▸ WHAT YOU NEED TO DO:
Resume the donanemab FAERS abstract where it stops.

Abstract
Objective
This study aims to identify signals of disproportionate reporting (SDR) associated with donanemab by analyzing data from the Food and Drug Administration’s Adverse Event Reporting System (FAERS) database.
Methods
A retrospective analysis was conducted on reports related to donanemab in the FAERS database from the third quarter of 2024 to the second quarter of 2025. Four signal detection methods were employed: reporting odds ratio (ROR), proportional reporting ratio (PRR), Multi-item gamma poisson shrinkage (MGPS), and Bayesian confidence propagation neural network (BCPNN). Additionally, descriptive analysis was performed on the time to onset of reports associated with donanemab.

▸ PROVIDED RECORDS:
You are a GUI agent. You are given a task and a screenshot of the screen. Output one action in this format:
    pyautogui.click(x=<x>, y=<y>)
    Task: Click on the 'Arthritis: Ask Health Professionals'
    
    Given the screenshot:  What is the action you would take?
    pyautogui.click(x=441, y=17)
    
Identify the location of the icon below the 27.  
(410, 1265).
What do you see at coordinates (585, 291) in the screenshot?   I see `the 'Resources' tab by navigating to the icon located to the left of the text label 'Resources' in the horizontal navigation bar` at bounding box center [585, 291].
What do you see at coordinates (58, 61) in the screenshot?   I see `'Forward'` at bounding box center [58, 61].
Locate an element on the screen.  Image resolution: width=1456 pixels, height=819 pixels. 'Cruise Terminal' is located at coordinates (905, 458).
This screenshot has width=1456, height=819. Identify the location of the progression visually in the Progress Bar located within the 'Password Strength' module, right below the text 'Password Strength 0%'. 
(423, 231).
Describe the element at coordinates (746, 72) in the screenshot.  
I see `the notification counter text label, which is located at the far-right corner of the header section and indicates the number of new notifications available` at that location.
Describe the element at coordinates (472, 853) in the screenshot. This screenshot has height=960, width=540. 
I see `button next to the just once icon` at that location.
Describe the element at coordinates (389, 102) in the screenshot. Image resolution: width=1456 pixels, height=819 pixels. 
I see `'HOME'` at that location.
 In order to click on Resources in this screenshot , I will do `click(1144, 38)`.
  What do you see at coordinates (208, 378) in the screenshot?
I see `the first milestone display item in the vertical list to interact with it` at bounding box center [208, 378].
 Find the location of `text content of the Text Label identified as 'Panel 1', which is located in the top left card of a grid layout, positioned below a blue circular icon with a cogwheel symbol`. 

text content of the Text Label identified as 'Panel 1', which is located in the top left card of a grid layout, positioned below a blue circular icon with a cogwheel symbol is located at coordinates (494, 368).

▸ ANSWER SPACE:
Results
A total of 646 reports identified donanemab as the primary suspect drug. We identified common SDRs listed on the drug label, including amyloid related imaging abnormality-oedema/effusion, amyloid related imaging abnormality-microhaemorrhages and haemosiderin deposits, headache, and infusion-related reactions. In addition, some SDRs not previously listed on the drug label, such as back pain, feeling hot, and influenza like illness, were also detected. The median time to onset for donanemab-related adverse events was 31.5 days (interquartile range: 25–58 days).
Conclusion
This study provides a comprehensive analysis of SDRs associated with donanemab. These results are merely statistical indicators and require further validation through clinical trials.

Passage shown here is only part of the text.